# Task description
Only one stretch of the records below is wanted: the lines from the one holding "The width and" through the one holding "Click the stock title 恩捷股份(SZ002812)". Return it exactly, both ends included.

# Material for this task
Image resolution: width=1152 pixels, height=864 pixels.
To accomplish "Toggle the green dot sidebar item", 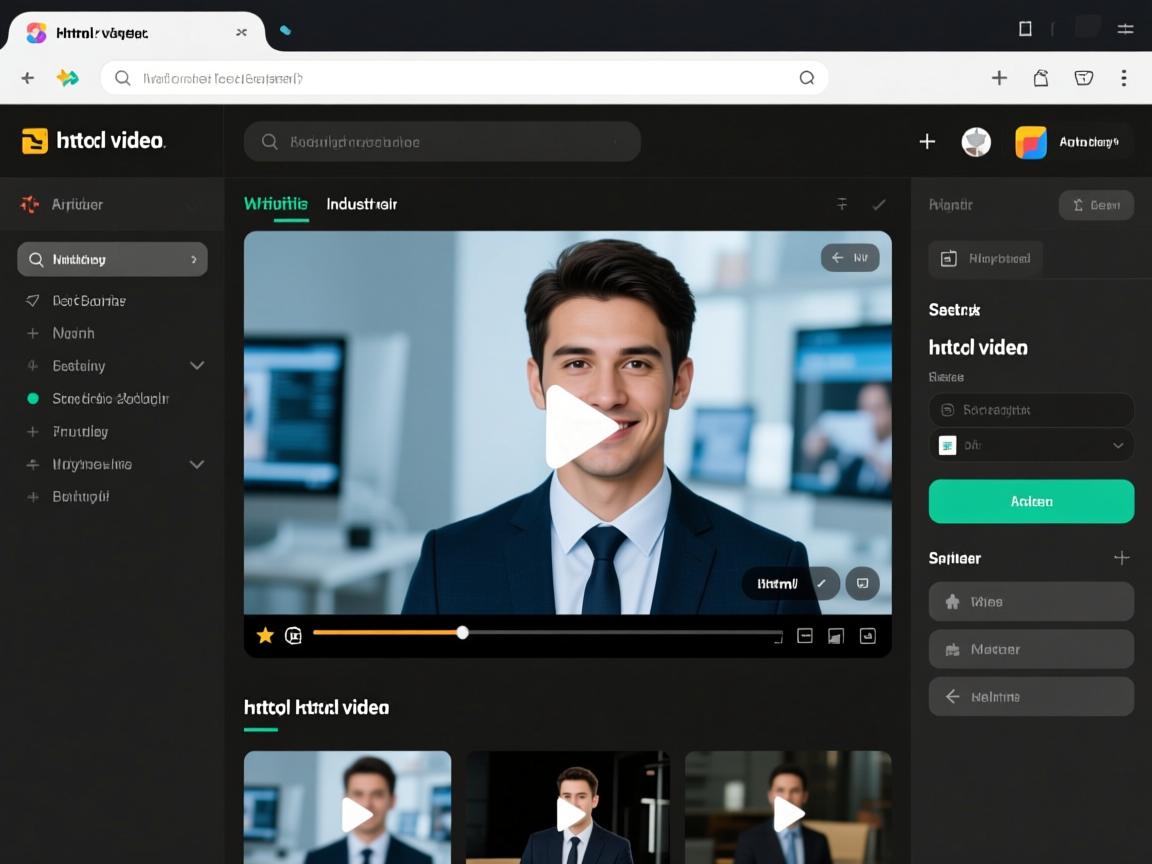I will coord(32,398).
--
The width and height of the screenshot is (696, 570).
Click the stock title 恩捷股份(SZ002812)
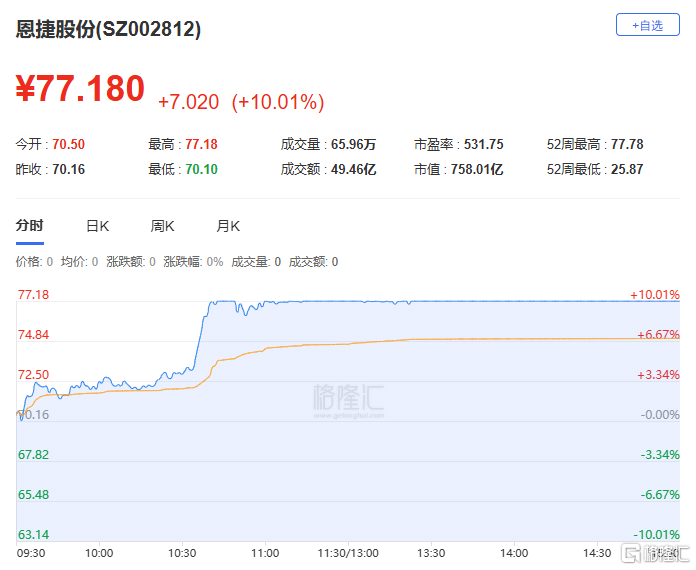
...
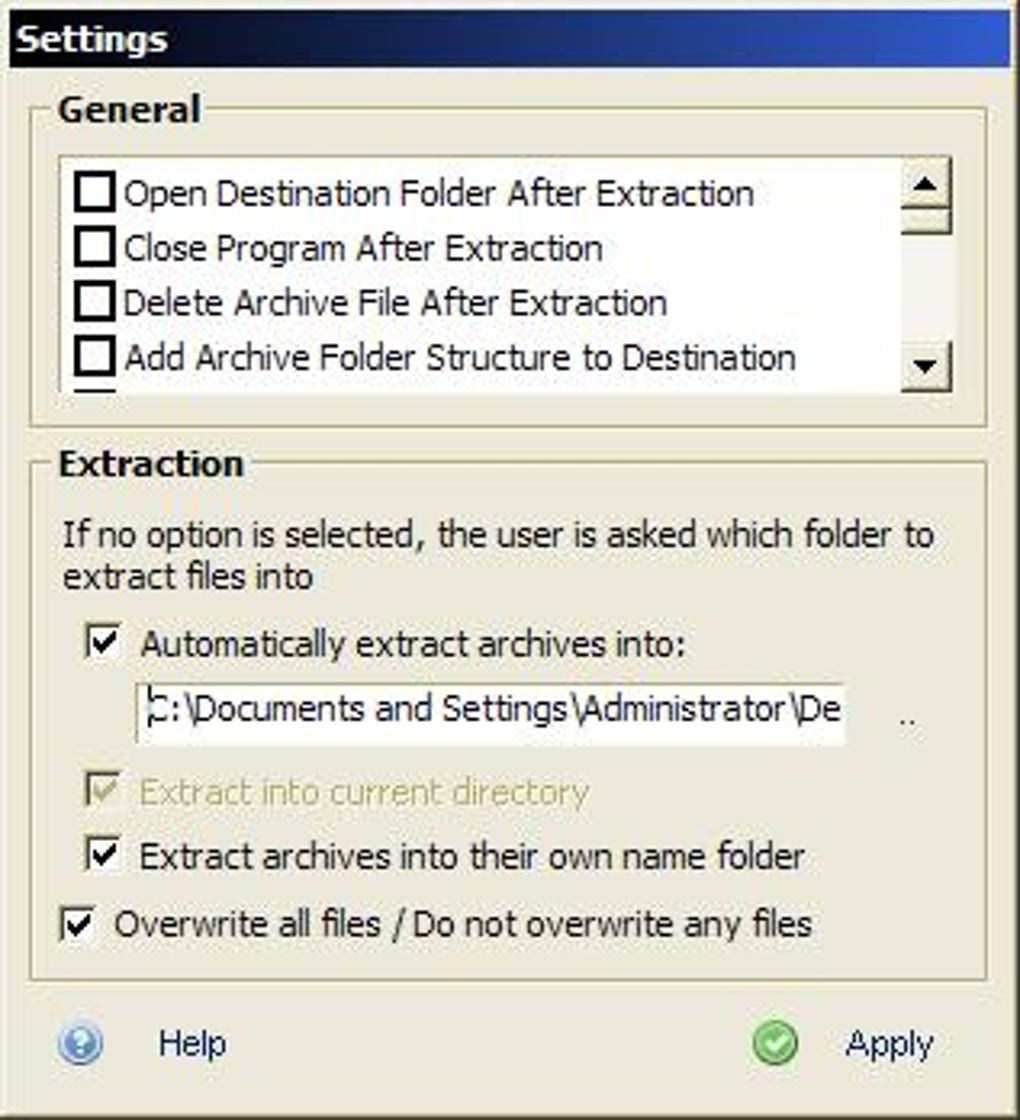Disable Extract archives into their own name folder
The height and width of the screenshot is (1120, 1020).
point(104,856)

# Written response
The width and height of the screenshot is (696, 570).
Click the stock title 恩捷股份(SZ002812)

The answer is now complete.